I can confirm! Though, your example file here does not actually rely on the fix given that it does not use compound datatypes. The fact that the following file now works is quite impressive:

julia> using JLD2

julia> struct InnerStruct
           x::String
           y::Int
       end

julia> struct OuterStruct
           a::Int
           b::InnerStruct
           c::NTuple{3,Int}
       end

julia> jldsave("nested_compound.jld2"; data=OuterStruct(1, InnerStruct("two",3),(4,5,6)))

nested_compound.zip

loichuder commented 2 months ago

Thanks for double-checking :slightly_smiling_face:

I figured that the file was too simple so I hope to get a more complex example from people there: https://github.com/julia-vscode/julia-vscode/issues/2863#issuecomment-2340043098

JonasIsensee commented 2 months ago

Here are two more files which are conceptually interesting: JLD2 uses h5 references to refer to mutable fields inside structs and tracks object identities while saving and loading. This allows storing and loading recursive structures as well as obj identity preservation. In the second example, the field array is encoded and loaded only once. Both struct fields refer to the same memory after loading.

H5Web currently gives you no way to view / de-reference linked datasets in this way. That avoids all the potential pitfalls of circular references but also prevents viewing some of the data encoded in JLD2. Importantly though, it does not error even with files like this.

In my eyes, this is good enough for a release at this stage. Future feature ideas might be enhanced pretty printing for compound types and enabling the manual loading of referenced datasets.

julia> using JLD2

julia> mutable struct RecursiveStruct
           x::Float64
           y::RecursiveStruct
           RecursiveStruct(x)=new(x)
           RecursiveStruct(x,y)=new(x,y)
       end

julia> jldsave("recursive.jld2"; r=^C

julia> r = RecursiveStruct(1)
RecursiveStruct(1.0, #undef)

julia> r2 = RecursiveStruct(2, r)
RecursiveStruct(2.0, RecursiveStruct(1.0, #undef))

julia> r.y = r2
RecursiveStruct(2.0, RecursiveStruct(1.0, RecursiveStruct(#= circular reference @-2 =#)))

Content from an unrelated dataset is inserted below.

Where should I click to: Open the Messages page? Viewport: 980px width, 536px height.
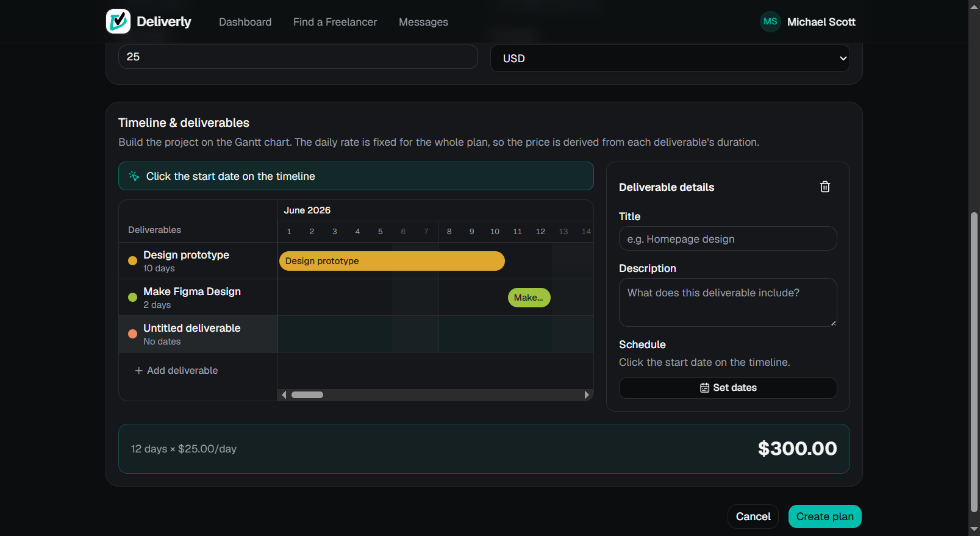coord(423,22)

julia> jldsave("recursive.jld2"; r)

julia> load("recursive.jld2")
Dict{String, Any} with 1 entry:
  "r" => RecursiveStruct(1.0, RecursiveStruct(2.0, RecursiveStruct(#= circular … =#)))

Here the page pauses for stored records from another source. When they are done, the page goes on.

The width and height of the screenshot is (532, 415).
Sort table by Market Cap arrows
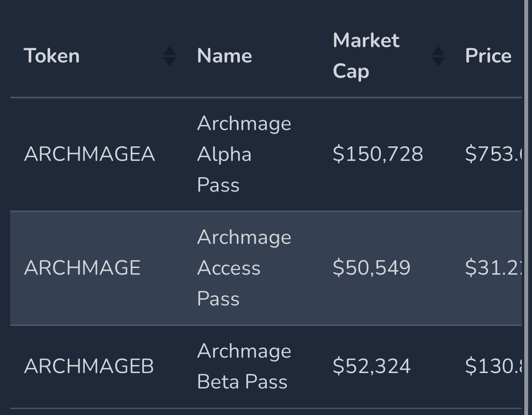(438, 56)
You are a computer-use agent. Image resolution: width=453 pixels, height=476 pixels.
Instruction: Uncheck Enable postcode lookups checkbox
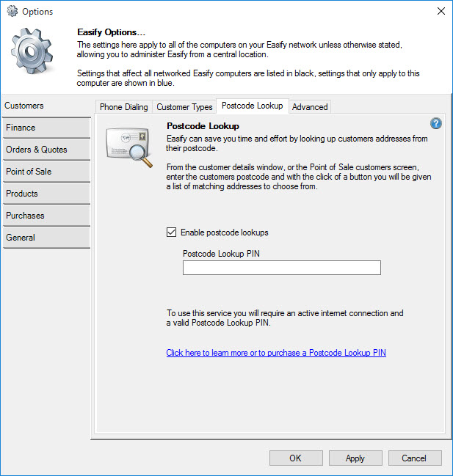click(172, 232)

julia> struct ObjIDPreservation
           arr1::Vector{Int}
           arr2::Vector{Int}
       end

julia> arr = [1,2,3,4,5,6]
6-element Vector{Int64}:
 1
 2
 3
 4
 5
 6

julia> obj = ObjIDPreservation(arr, arr)
ObjIDPreservation([1, 2, 3, 4, 5, 6], [1, 2, 3, 4, 5, 6])

julia> obj.arr1 === obj.arr2 # references the same memory
true

julia> jldsave("objidpreservation.jld2"; obj)

julia> data = load("objidpreservation.jld2", "obj")
ObjIDPreservation([1, 2, 3, 4, 5, 6], [1, 2, 3, 4, 5, 6])

julia> data.arr1 === data.arr2
true

objidpreservation.zip recursive.zip

hz-xiaxz commented 2 months ago

Sorry I don't really know how to use the main branch version of h5web, but I think tests above is good for most jld2 file case I will use

axelboc commented 2 months ago

47 improves support for committed datatypes and #48 allows JLD2 files to open directly in H5Web. This should be sufficient to bring basic support for most JLD2 files and resolve this issue.

I've started a discussion thread in the H5Web repo with improvement ideas mentioned in this issue so as to not lose track of them. Feel free to continue the discussion and/or create proper feature requests for these ideas over there.